Fair she is, as other damsels: but for what the simplest swain
Claims from the demurest maiden, I must sue and sue in vain.
Yet doth now this thing of evil my longsuffering heart beguile,
Though the utmost she vouchsafes me is the shadow of a smile:
And I soon shall know no respite, have no solace e'en in sleep.
Yesterday I watched her pass me, and from down-dropt eyelids peep
At the face she dared not gaze on--every moment blushing more--
And my love took hold upon me as it never took before.
Home I went a wounded creature, with a gnawing at my heart;
And unto the soul within me did my bitterness impart.

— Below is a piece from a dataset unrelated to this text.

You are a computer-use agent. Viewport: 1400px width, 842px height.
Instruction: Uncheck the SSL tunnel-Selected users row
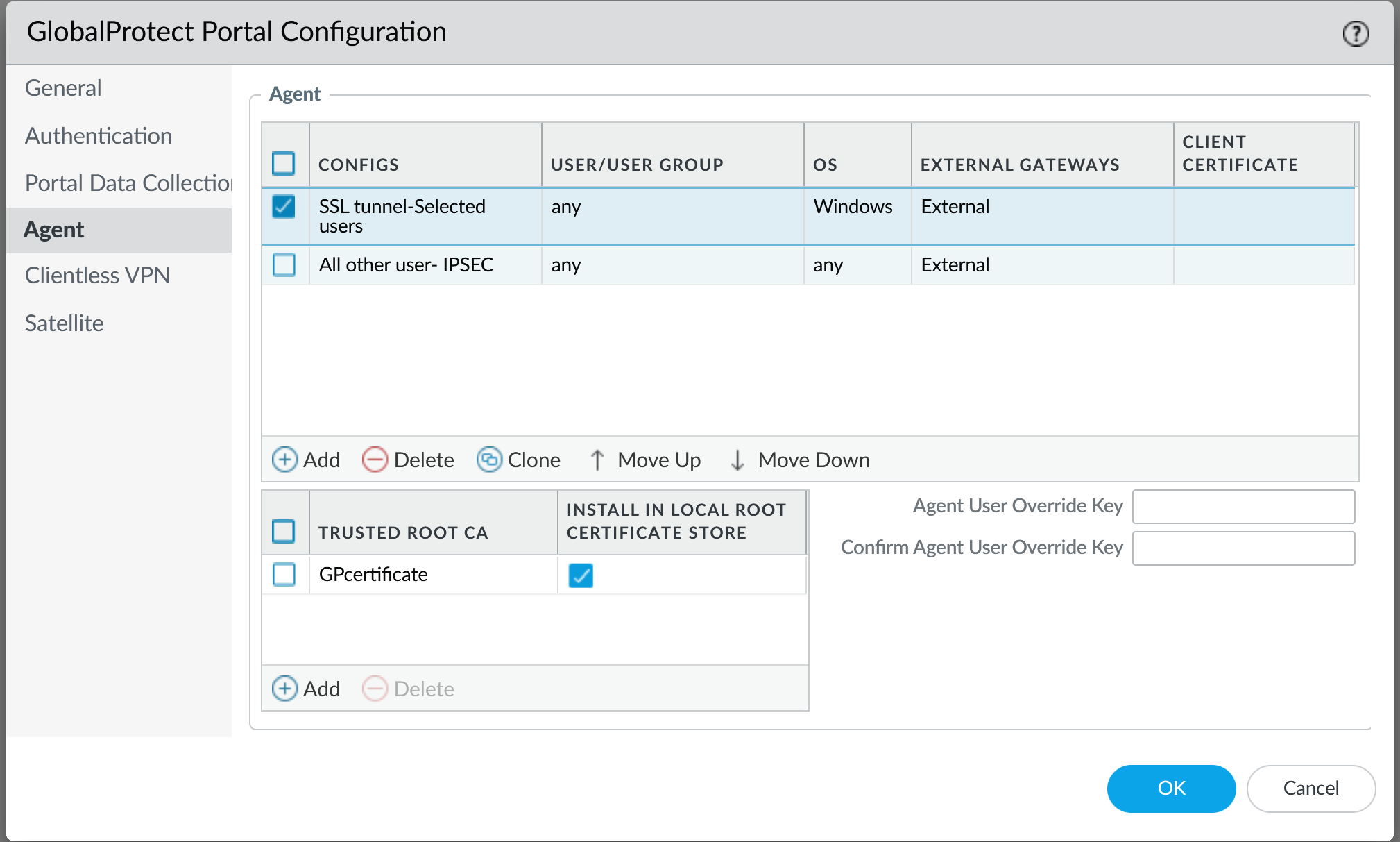[x=284, y=206]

"Soul, why deal with me in this wise? Shall thy folly know no bound?
Canst thou look upon these temples, with their locks of silver crowned,
And still deem thee young and shapely? Nay, my soul, let us be sage;
Act as they that have already sipped the wisdom-cup of age.
Men have loved and have forgotten. Happiest of all is he
To the lover's woes a stranger, from the lover's fetters free:
Lightly his existence passes, as a wild-deer fleeting fast:
Tamed, it may be, he shall voyage in a maiden's wake at last:
Still to-day 'tis his to revel with his mates in boyhood's flowers.